Konumum açık, editörüm burada. Gazetecilikte on yılı geride bıraktım. Hiçbir zaman geleceğime dair hayal kurma, kendime pozisyon belirleme lüksüm olmadı. Çok çalışmaktan başka kozum da yoktu. Bana verilen iş ne olursa olsun, en iyisini yapmaya çalıştım, yaptım da. Habertürk’ten ayrıldıktan sonra muhabirliğe veda etmeye kararlıydım. Yıkılıp yıkılıp yeniden ayağa kalkmaya gücüm kalmamıştı. O günlerde Çınar Oskay’dan teklif geldi. Başlangıçta ailem, arkadaşlarım, herkes yadırgadı, ben de dahil. Ama o his hala duruyor; Cadde, yeni bir yol önümde. Ve bu yolu çok seviyorum. Evet, iyi bir muhabirdim fakat burada başka bir şey öğreniyorum; o da yayıncılık. Çınar Oskay, birlikte çalıştığım en yorucu, en mükemmeliyetçi yayın yönetmeni. Onun tutkusundan, geniş ufkundan çok şey öğreniyorum. İyi ki buradayım.

Hayatını yazıyla eşdeğer kılmış gazetecilere kimleri örnek verebilirsiniz? Kimleri dikkatli bir şekilde okuyorsunuz?
Örnek verebileceğim gazetecilerin hepsi toprak oldu. Zaten birini örnek alarak yapılacak bir iş değil bu. Gazetecilikte ancak çok isteyenler ve çok çalışanlar tutunabilir. Kimleri okuduğuma gelince… Hiçbir yazısını kaçırmadığım birçok yazar var. Çetin Altan, Ertuğrul Özkök, Hasan Cemal, Mehmet Y. Yılmaz, Ahmet Hakan, Fatih Altaylı, Ece Temelkuran, Serdar Turgut, Ahmet Kekeç, Fehmi Koru, Ahmet Altan’ı mutlaka okurum. Ama en çok Yıldırım Türker’i severim.

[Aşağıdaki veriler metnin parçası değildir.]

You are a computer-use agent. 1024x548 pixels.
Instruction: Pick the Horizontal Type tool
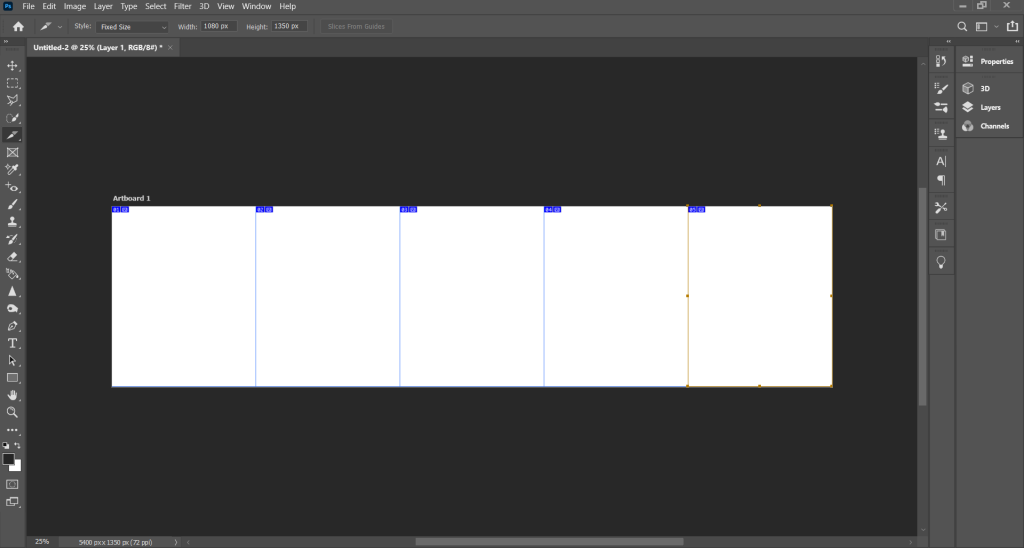(x=13, y=342)
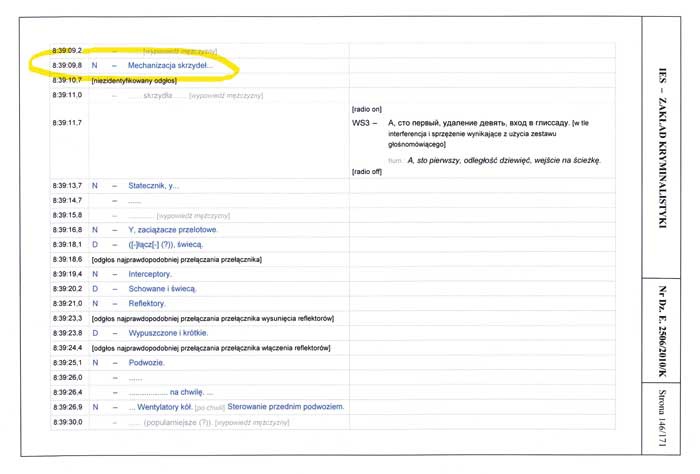The width and height of the screenshot is (700, 474).
Task: Select the timestamp 8:39:30,0 in last row
Action: coord(67,422)
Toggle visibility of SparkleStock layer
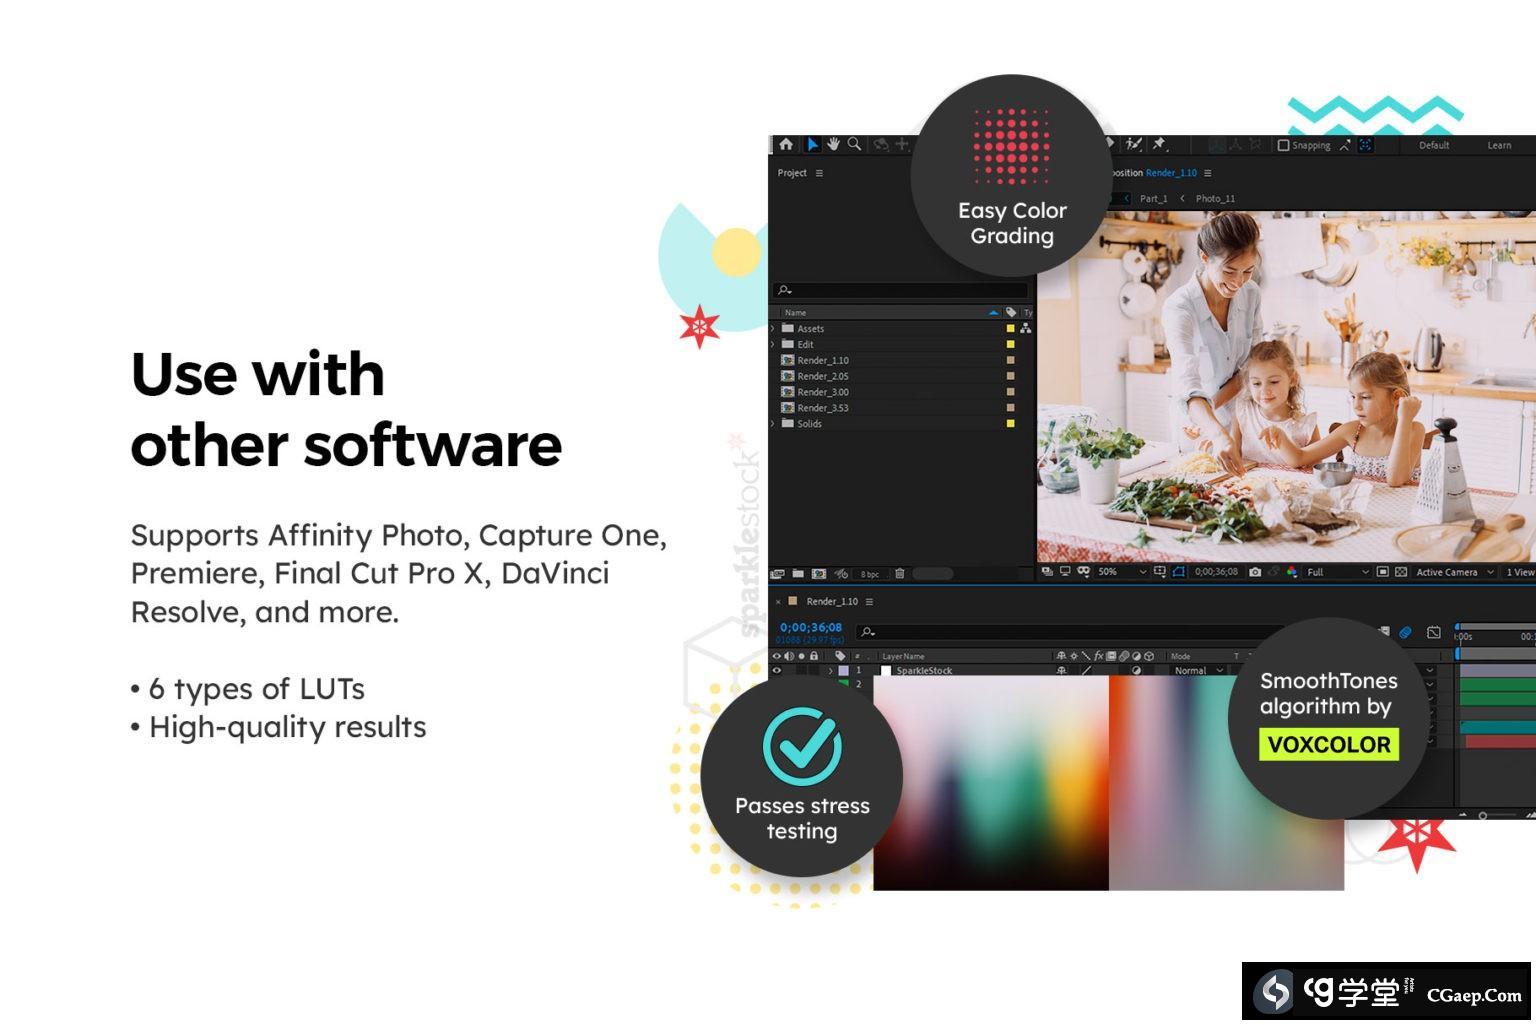Image resolution: width=1536 pixels, height=1025 pixels. pos(777,671)
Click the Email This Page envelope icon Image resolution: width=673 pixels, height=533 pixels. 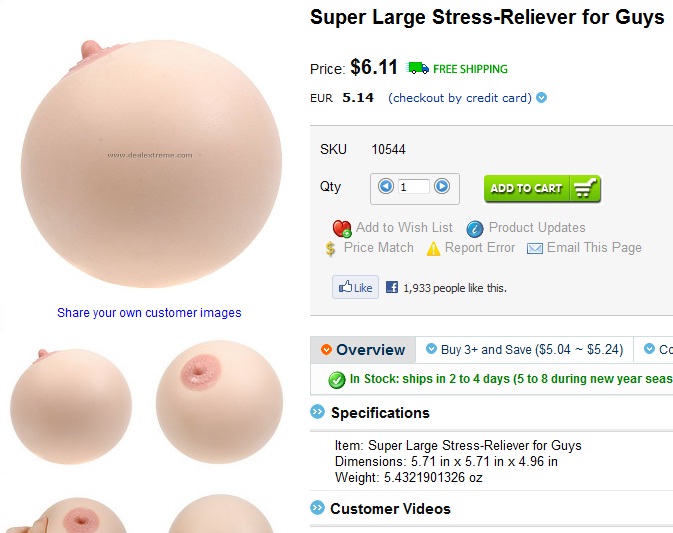[534, 248]
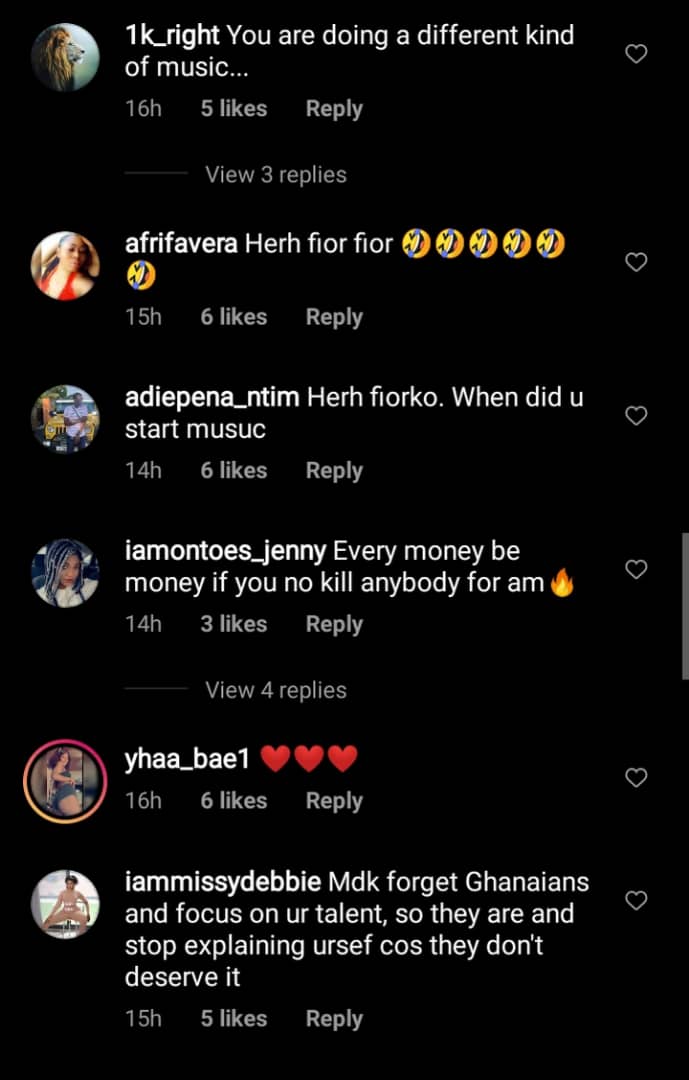
Task: Tap the heart on adiepena_ntim's comment
Action: coord(636,415)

Çalıştığınız medya kuruluşları içinde en çok nerede huzurlu oldunuz? Huzur sözcüğü sizde neler çağrıştırıyor?
‘Huzur’ sözcüğü, sadece ailemi, yeğenlerimi çağrıştırıyor. İşyerinde huzur aramıyorum artık. İçiniz rahat değilse, New York Times’a gitseniz kaç yazar! Huzurun, insanın içinde olduğunu anlamam on yılımı aldı. Yine de en çok Milliyet’te mutlu oldum, işime odaklandım. O ödülleri bu çatının altındayken kazanmamın nedeni de bu sanırım.

Her dönemin iktidarıyla bir şekilde yakınlaşan gazetecilere neler söylemek istersiniz? İdeolojik olarak değişebilen gazetecilerin çok farklı değişimlerini de görebiliyoruz. Sağ gösterip sol vuran gazetecilere neler söylemek istersiniz?
“İyi ki varsınız” demek isterim. Çünkü ‘kötü’ yoksa ‘iyi’ de yoktur!

Ülkede sizce bir siyasi istikrar ortamı kurulabildi mi yoksa sadece böyle bir görüntü mü oluşturulmaya çalışılıyor? Önümüzdeki genel seçimlerde nasıl bir değişim olabilir?
Bir ülkenin bu kadar paranoyak olması normal mi? Türkiye, 70 milyonluk bir akıl hastanesine döndü. Kurumların birbirine, halkın hiçbirine güveni yok. Terörün şiddeti ve yönü, geleceğimizi olduğu gibi genel seçimleri de etkileyebilir.

Medyamızda çok fazla stres altında çalışan gazeteci arkadaşlarımız var. Bazı gazetecilerin özel hayatlarından var olmasını neye bağlayabiliriz?
Medyada özel ilişkileriyle var olan veya büyüyen insanların sayısı, diğer sektörlerden daha çok değil. Birkaç yıl öncesine kadar ilişkileri sayesinde bu işten geçinen kadın gazetecilere özellikle çok kızıyordum. Ama öyle ahlaksızlıklara tanık oldum ki, bunlara artık gülüp geçiyorum. Bence aslolan meslek etiğine uygun davranmak. Gerisi herkesin kendi bileceği iş! Hem kalemini, ruhunu satmış ne kadar gazeteci olursa olsun; işçilere de ihtiyaç var. Genç gazetecilerin ve ailelerinin gözü korkmasın. Bu işte çok çalışan, helalinden de yolunu bulur.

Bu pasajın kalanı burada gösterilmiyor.